Now, 2010 is being given the dubious honor of being the second time when TheInfoPro's server survey is projecting a decline in server spending for the year. (Granted, the company does not have 20 years of data. But then again, IDC and Gartner, which have been around forever, only have data from the 1990s forward as well.)

In the latest survey, 38 per cent of IT shops said they were cutting their overall server spending in 2010, with only 25 per cent saying they planned to increase their budgets.
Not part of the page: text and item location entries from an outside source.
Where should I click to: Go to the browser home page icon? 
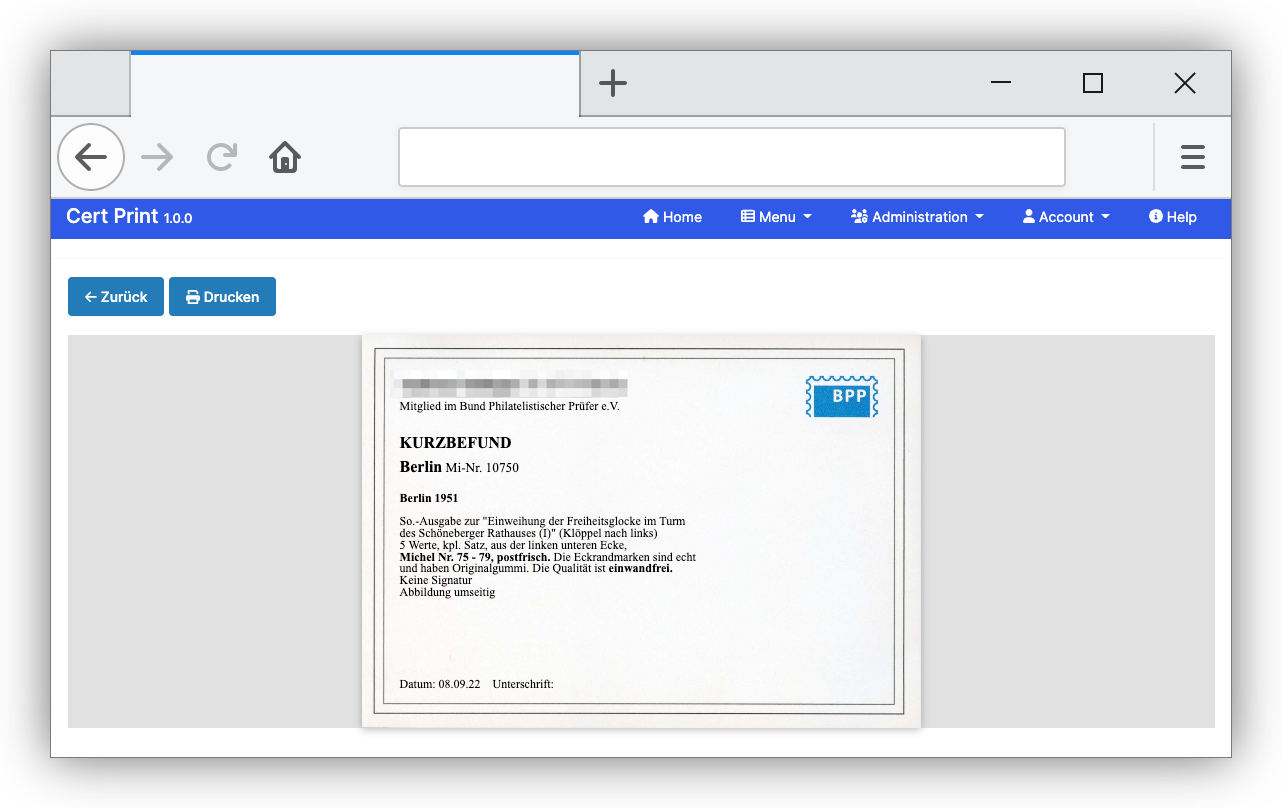click(x=285, y=157)
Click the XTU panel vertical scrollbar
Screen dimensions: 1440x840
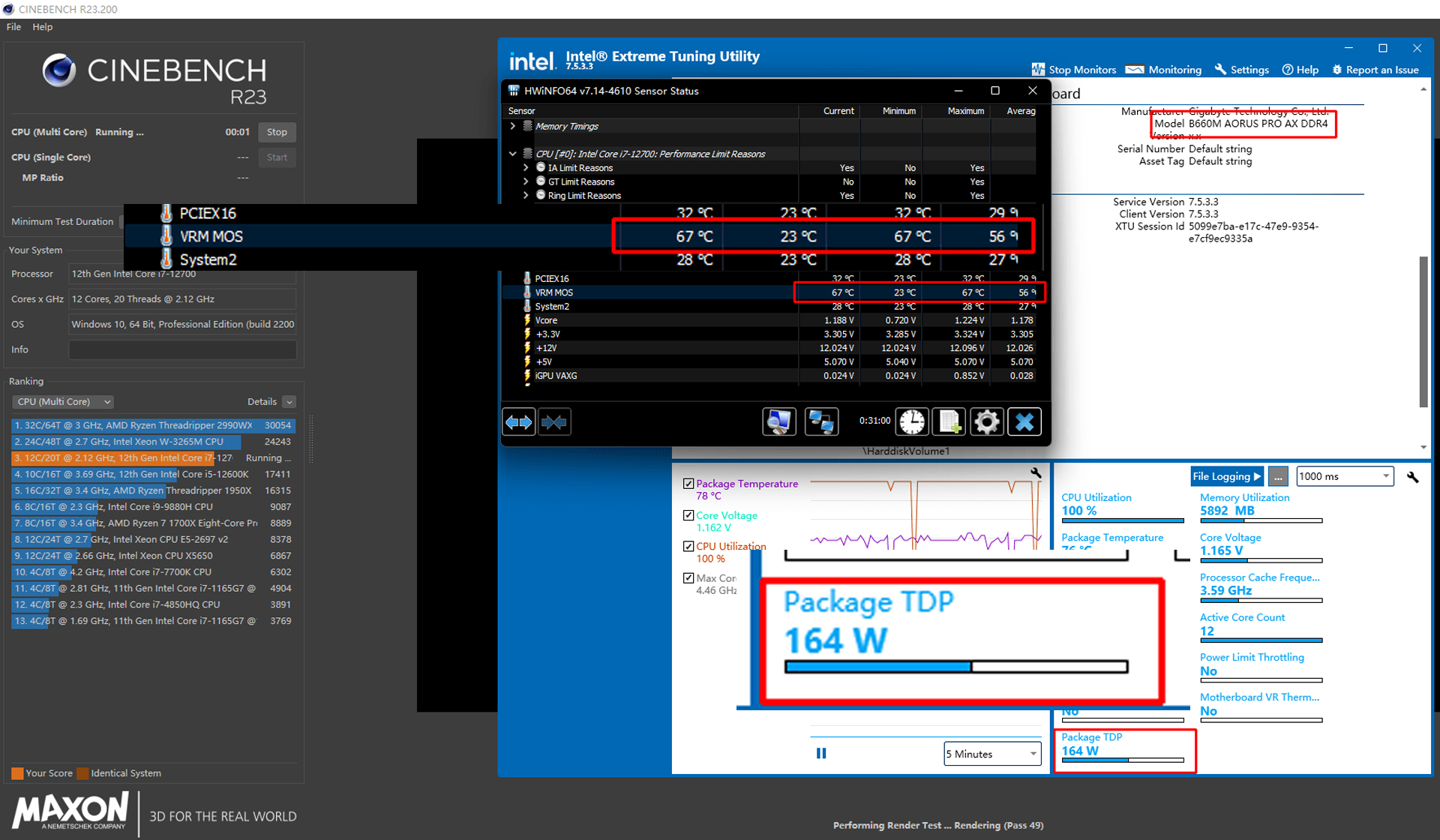point(1423,330)
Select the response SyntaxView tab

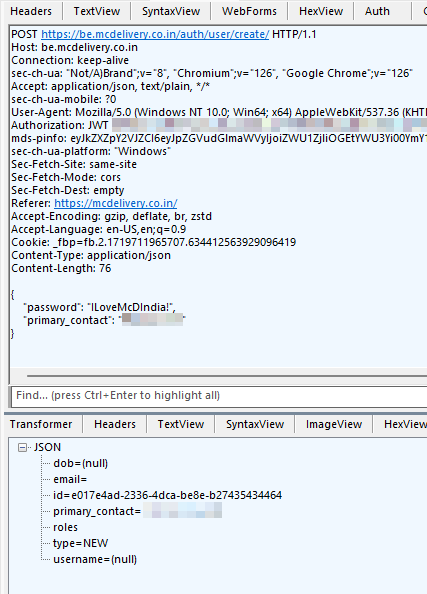pyautogui.click(x=255, y=424)
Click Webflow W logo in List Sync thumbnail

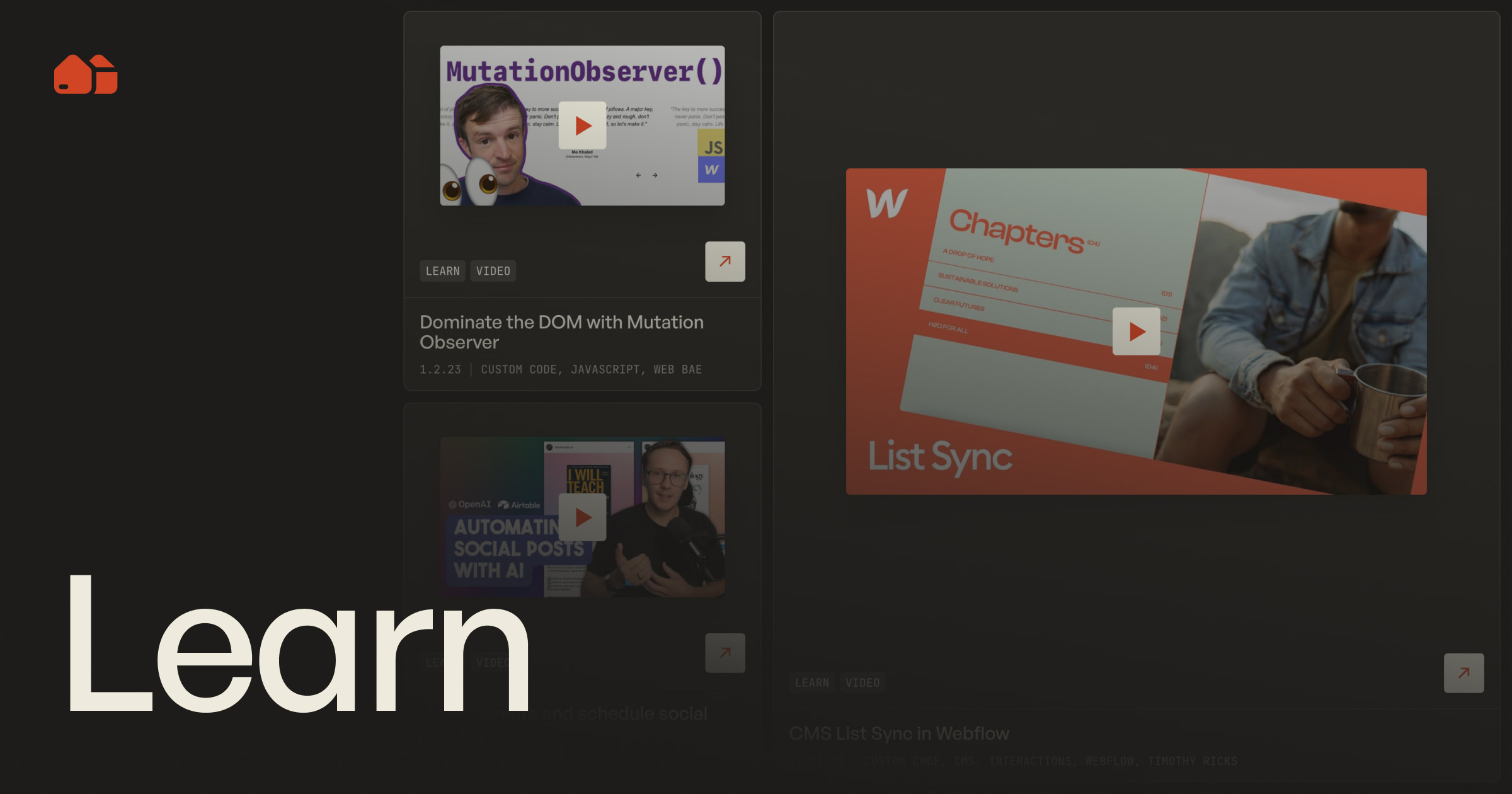coord(886,204)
Another 37 per cent said their budgets would be stable (meaning the budget was 5 per cent higher or lower than 2009's spending levels).

That is actually a bit worse than IT shops were expecting when they were polled about their 2010 plans back in the third quarter of 2009. If you look at the more recent polling from IT shops for 2010 spending on server gear, the cuts are deeper than the increases on a weighted average basis, which means server budgets as a whole are trending slightly down.

Looking ahead to 2011, the situation looks somewhat more optimistic, says Gill, with 39 per cent projecting flat spending for servers and 33 percent expecting to increase spending; but 29 per cent of those polled are expecting cuts.

Gill concurs with something that many of us have been predicting for years, which is that the virtualization effect would cause a downdraft in server footprint sales. "Server virtualization has permanently dampened hardware unit demand as virtualization's footprint grows within the enterprise," Gill wrote in his latest server report.

In an interview with El Reg, Gill said that vintage machines that were due to be replaced - many of them which were due to be replaced in late 2008 or throughout 2009 - are indeed being replaced this year. And new workloads are getting new iron, as they typically do.